- Directions:
Recast every line of the records below as a Markdown table with two columns, Number and Content, giving each line its own row and leaving out blank lines.
Begin Dataset records
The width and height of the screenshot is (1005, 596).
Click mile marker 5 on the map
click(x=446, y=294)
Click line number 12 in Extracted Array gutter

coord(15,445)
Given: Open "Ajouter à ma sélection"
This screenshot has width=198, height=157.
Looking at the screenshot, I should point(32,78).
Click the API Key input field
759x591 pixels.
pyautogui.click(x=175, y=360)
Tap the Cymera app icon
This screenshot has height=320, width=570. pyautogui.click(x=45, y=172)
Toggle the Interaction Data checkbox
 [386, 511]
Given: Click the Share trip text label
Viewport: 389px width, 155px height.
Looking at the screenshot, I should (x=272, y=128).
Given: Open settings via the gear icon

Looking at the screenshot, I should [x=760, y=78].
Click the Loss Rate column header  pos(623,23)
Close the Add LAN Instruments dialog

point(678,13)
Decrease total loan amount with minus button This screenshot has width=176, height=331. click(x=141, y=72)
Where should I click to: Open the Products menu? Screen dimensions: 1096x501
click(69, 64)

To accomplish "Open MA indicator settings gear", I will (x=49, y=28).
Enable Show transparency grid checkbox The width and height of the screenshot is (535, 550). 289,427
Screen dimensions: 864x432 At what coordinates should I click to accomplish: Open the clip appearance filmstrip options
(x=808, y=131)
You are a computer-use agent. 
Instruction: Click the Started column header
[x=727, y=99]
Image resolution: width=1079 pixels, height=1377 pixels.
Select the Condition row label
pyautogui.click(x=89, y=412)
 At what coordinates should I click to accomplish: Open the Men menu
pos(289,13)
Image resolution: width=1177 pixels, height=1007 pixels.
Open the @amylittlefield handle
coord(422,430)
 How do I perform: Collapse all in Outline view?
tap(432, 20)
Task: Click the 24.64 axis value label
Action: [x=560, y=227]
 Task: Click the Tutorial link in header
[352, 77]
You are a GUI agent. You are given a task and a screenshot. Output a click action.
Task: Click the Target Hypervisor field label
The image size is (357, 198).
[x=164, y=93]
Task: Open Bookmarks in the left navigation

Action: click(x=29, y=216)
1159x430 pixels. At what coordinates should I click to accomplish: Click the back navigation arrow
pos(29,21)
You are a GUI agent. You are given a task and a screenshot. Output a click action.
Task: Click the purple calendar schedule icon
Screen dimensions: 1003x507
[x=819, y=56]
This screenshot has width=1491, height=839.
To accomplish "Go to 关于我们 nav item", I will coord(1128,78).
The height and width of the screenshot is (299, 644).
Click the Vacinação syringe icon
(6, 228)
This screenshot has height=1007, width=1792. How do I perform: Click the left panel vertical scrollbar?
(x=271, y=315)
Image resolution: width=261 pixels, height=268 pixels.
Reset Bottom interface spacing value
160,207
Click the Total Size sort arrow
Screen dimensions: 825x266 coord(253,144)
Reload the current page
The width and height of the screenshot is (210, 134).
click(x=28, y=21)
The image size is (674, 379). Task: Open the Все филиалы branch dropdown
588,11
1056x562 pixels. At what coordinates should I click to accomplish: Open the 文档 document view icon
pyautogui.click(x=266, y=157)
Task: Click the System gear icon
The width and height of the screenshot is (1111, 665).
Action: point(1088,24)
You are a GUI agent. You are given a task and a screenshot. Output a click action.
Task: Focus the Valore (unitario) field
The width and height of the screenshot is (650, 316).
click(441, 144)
End Dataset records
- Correct result:
| Number | Content |
|---|---|
| 1 | The width and height of the screenshot is (1005, 596). |
| 2 | Click mile marker 5 on the map |
| 3 | click(x=446, y=294) |
| 4 | Click line number 12 in Extracted Array gutter |
| 5 | coord(15,445) |
| 6 | Given: Open "Ajouter à ma sélection" |
| 7 | This screenshot has width=198, height=157. |
| 8 | Looking at the screenshot, I should point(32,78). |
| 9 | Click the API Key input field |
| 10 | 759x591 pixels. |
| 11 | pyautogui.click(x=175, y=360) |
| 12 | Tap the Cymera app icon |
| 13 | This screenshot has height=320, width=570. pyautogui.click(x=45, y=172) |
| 14 | Toggle the Interaction Data checkbox |
| 15 |  [386, 511] |
| 16 | Given: Click the Share trip text label |
| 17 | Viewport: 389px width, 155px height. |
| 18 | Looking at the screenshot, I should (x=272, y=128). |
| 19 | Given: Open settings via the gear icon |
| 20 | Looking at the screenshot, I should [x=760, y=78]. |
| 21 | Click the Loss Rate column header  pos(623,23) |
| 22 | Close the Add LAN Instruments dialog |
| 23 | point(678,13) |
| 24 | Decrease total loan amount with minus button This screenshot has width=176, height=331. click(x=141, y=72) |
| 25 | Where should I click to: Open the Products menu? Screen dimensions: 1096x501 |
| 26 | click(69, 64) |
| 27 | To accomplish "Open MA indicator settings gear", I will (x=49, y=28). |
| 28 | Enable Show transparency grid checkbox The width and height of the screenshot is (535, 550). 289,427 |
| 29 | Screen dimensions: 864x432 At what coordinates should I click to accomplish: Open the clip appearance filmstrip options |
| 30 | (x=808, y=131) |
| 31 | You are a computer-use agent.  |
| 32 | Instruction: Click the Started column header |
| 33 | [x=727, y=99] |
| 34 | Image resolution: width=1079 pixels, height=1377 pixels. |
| 35 | Select the Condition row label |
| 36 | pyautogui.click(x=89, y=412) |
| 37 |  At what coordinates should I click to accomplish: Open the Men menu |
| 38 | pos(289,13) |
| 39 | Image resolution: width=1177 pixels, height=1007 pixels. |
| 40 | Open the @amylittlefield handle |
| 41 | coord(422,430) |
| 42 |  How do I perform: Collapse all in Outline view? |
| 43 | tap(432, 20) |
| 44 | Task: Click the 24.64 axis value label |
| 45 | Action: [x=560, y=227] |
| 46 |  Task: Click the Tutorial link in header |
| 47 | [352, 77] |
| 48 | You are a GUI agent. You are given a task and a screenshot. Output a click action. |
| 49 | Task: Click the Target Hypervisor field label |
| 50 | The image size is (357, 198). |
| 51 | [x=164, y=93] |
| 52 | Task: Open Bookmarks in the left navigation |
| 53 | Action: click(x=29, y=216) |
| 54 | 1159x430 pixels. At what coordinates should I click to accomplish: Click the back navigation arrow |
| 55 | pos(29,21) |
| 56 | You are a GUI agent. You are given a task and a screenshot. Output a click action. |
| 57 | Task: Click the purple calendar schedule icon |
| 58 | Screen dimensions: 1003x507 |
| 59 | [x=819, y=56] |
| 60 | This screenshot has width=1491, height=839. |
| 61 | To accomplish "Go to 关于我们 nav item", I will coord(1128,78). |
| 62 | The height and width of the screenshot is (299, 644). |
| 63 | Click the Vacinação syringe icon |
| 64 | (6, 228) |
| 65 | This screenshot has height=1007, width=1792. How do I perform: Click the left panel vertical scrollbar? |
| 66 | (x=271, y=315) |
| 67 | Image resolution: width=261 pixels, height=268 pixels. |
| 68 | Reset Bottom interface spacing value |
| 69 | 160,207 |
| 70 | Click the Total Size sort arrow |
| 71 | Screen dimensions: 825x266 coord(253,144) |
| 72 | Reload the current page |
| 73 | The width and height of the screenshot is (210, 134). |
| 74 | click(x=28, y=21) |
| 75 | The image size is (674, 379). Task: Open the Все филиалы branch dropdown |
| 76 | 588,11 |
| 77 | 1056x562 pixels. At what coordinates should I click to accomplish: Open the 文档 document view icon |
| 78 | pyautogui.click(x=266, y=157) |
| 79 | Task: Click the System gear icon |
| 80 | The width and height of the screenshot is (1111, 665). |
| 81 | Action: point(1088,24) |
| 82 | You are a GUI agent. You are given a task and a screenshot. Output a click action. |
| 83 | Task: Focus the Valore (unitario) field |
| 84 | The width and height of the screenshot is (650, 316). |
| 85 | click(441, 144) |